My chapter in the new book “Conflict Transformation & Religion”
This is my first time to announce a new published writing of mine with both great delight and a bit of dismay.
The delight: A wonderful new book was just released, Conflict Transformation and Religion: Essays on Faith, Power, and Relationship (Palgrave Macmillan). My chapter in this multiple-author book is “‘Word Made Flesh’: Toward a Pedagogy of a New We.” I tell the story of a conflict that broke out between Rwandans and Congolese at our 2013 African Great Lakes Institute in Kampala, Uganda, and use this as a backdrop to describe the methodology we developed which seeks to bring divided “us and them” groups into a new we.

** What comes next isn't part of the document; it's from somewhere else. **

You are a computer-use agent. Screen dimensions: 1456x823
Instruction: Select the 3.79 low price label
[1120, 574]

For me, our pedagogy became a response to a question which haunted me from my first visit to Rwanda in 2004 , posed by a church leader there: “How do we form Christians who say no to killing?” The Duke Divinity School Center for Reconciliation (where I was co-director with Emmanuel Katongole) sought to provide an answer from the world of theological education. Could we create a school of conversion–a space that would bring together Christians from divided countries, denominations, institutions, and ethnic groups; change their hearts and minds and relationships; and form them into a community of change in the region? The “Word Made Flesh” methodology I describe is now embedded into the Duke Summer Reconciliation Institute, the African Great Lakes Institute, and the Northeast Asia Reconciliation Initiative. The gift of writing the chapter was to express how pedagogy can become a means of grace. What a privilege to work with the other authors, both scholars and practitioners, and to see the various ways we approach conflict transformation and education.

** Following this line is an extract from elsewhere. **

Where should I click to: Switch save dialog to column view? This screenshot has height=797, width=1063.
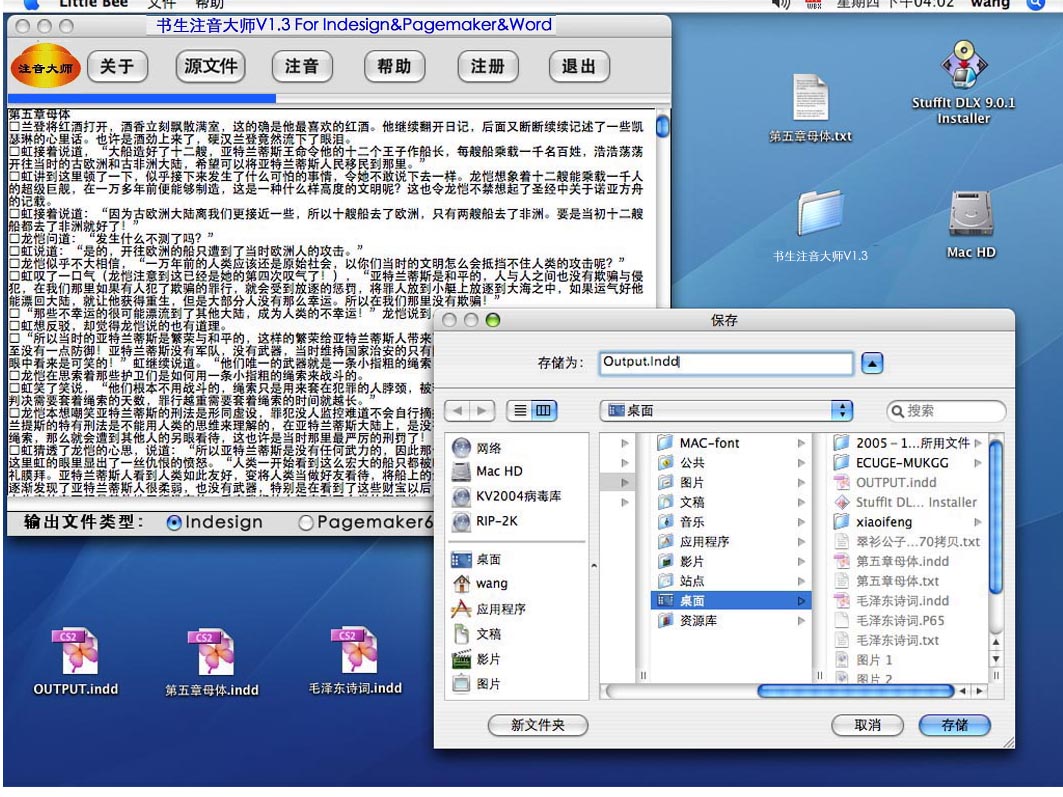[543, 411]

The dismay: I can barely fix my mouth to say this book costs $69.99 on the Palgrave site (an electronic version at that), and my single chapter can be purchased for the walloping price of $29.95. My goodness, this a book, not caviar. Still, do consider buying a copy for your church or organization, or ask your university or public library to order it. My fellow authors wrote some terrific chapters (and I am grateful for the tireless work of editor Ellen Ott Marshall of the Candler School at Emory). Here is what Palgrave says about the book:
Writing from a variety of contexts, the contributors to this volume describe the ways that conflict and their efforts to engage it constructively shape their work in classrooms and communities. Each chapter begins with a different experience of conflict—a physical confrontation, shooting and killing, ethnic violence, a hate crime, overt and covert racism, structural violence, interpersonal conflict in a family, and the marginalization of youth. The authors employ a variety of theoretical and practical responses to conflict, highlighting the role that faith, power, and relationships play in processes of transformation. As these teachers and ministers engage conflict constructively, they put forward novel approaches toward teaching, training, care, solidarity, and advocacy. Their stories demonstrate how conflict can serve as a site for positive change and transformation.